Improved FSH sensitisation and aromatase assay in human granulosa-lutein cells.
Lambert A., Harris SD., Knaggs P., Robertson WR.
Granulosa-lutein (GL) cells from follicular aspirates from women undergoing in-vitro fertilization (IVF) treatment are usually refractory to follicle stimulating hormone (FSH) regarding the induction and/or maintenance of aromatase activity which converts androgens (e.g. testosterone) to oestrogens. The normal method of assaying FSH-stimulated aromatase activity in GL cell cultures is to add exogenous testosterone throughout the cell culture period and measure the secreted oestradiol.

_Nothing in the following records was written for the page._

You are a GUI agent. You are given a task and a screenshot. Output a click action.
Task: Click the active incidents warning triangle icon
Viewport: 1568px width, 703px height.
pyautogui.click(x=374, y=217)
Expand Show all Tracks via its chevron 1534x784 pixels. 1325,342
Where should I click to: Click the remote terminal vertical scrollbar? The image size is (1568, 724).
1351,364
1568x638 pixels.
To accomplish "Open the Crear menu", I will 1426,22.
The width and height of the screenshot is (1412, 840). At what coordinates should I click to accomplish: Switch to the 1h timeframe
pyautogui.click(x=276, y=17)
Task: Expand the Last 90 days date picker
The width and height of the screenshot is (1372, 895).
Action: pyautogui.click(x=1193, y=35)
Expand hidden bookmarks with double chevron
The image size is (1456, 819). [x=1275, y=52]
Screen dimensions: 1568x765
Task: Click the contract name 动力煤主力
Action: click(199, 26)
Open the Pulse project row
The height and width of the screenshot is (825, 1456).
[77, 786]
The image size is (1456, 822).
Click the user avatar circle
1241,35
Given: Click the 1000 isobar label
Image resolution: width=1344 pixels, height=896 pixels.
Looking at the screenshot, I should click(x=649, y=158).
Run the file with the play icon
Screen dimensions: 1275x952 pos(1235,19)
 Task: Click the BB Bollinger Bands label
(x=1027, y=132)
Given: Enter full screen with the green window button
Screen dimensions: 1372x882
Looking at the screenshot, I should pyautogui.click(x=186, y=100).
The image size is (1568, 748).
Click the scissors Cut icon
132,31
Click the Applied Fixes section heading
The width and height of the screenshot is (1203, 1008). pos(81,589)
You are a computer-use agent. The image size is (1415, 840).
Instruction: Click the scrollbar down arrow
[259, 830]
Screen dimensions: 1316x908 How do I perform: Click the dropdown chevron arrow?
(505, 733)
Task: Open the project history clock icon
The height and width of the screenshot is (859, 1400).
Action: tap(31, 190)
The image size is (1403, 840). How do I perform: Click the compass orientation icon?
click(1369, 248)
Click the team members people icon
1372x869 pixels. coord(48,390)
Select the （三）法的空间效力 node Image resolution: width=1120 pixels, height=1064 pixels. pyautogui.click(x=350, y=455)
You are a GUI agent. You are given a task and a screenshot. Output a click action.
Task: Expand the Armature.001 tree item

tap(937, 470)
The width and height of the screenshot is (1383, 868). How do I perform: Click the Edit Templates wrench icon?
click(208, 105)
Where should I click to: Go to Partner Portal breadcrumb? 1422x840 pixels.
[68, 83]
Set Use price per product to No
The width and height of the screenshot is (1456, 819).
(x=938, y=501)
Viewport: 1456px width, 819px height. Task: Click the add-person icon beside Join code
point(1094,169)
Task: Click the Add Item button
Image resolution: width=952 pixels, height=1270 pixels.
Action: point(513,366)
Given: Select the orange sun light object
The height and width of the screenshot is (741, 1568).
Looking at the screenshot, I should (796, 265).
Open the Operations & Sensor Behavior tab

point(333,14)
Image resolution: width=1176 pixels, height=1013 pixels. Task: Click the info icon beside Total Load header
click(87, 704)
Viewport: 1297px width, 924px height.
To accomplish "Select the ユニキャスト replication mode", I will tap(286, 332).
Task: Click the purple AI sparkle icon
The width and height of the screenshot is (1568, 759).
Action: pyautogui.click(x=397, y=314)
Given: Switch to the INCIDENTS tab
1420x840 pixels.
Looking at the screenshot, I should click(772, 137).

Thus under the conditions usually employed for studying FSH-stimulated oestradiol secretion in GL cells, the 'total' FSH effect is dependent both on the decay of the aromatase concentration in culture relative to its induction/maintenance by FSH and on changes in its activity in the face of a declining substrate concentration as the exogenous testosterone is converted over several days to oestradiol. We have therefore used a technique for challenging the cells with testosterone (10 micromol/l) for just 2 h at the end of the normal longer-term culture period such that its concentration was essentially unchanged, thus ensuring that there was no depletion of the aromatase substrate and that the FSH stimulation phase could be performed independently of exogenous testosterone. Consequently, GL cells were incubated for 0, 24 and 48 h prior to stimulation with FSH (100 IU/l) for 24 h after which they were washed and challenged with testosterone for 2 h and the secreted oestradiol was assayed. Freshly isolated GL cells from women undergoing IVF were refractory to FSH but after preincubation were responsive such that there was a 3-14-fold increase over basal activity depending on the cell preparation. In conclusion, we have developed a simple 48 h procedure for sensitizing GL cells to FSH and established the conditions for optimizing the assay of aromatase activity independently from the effect of FSH on its induction.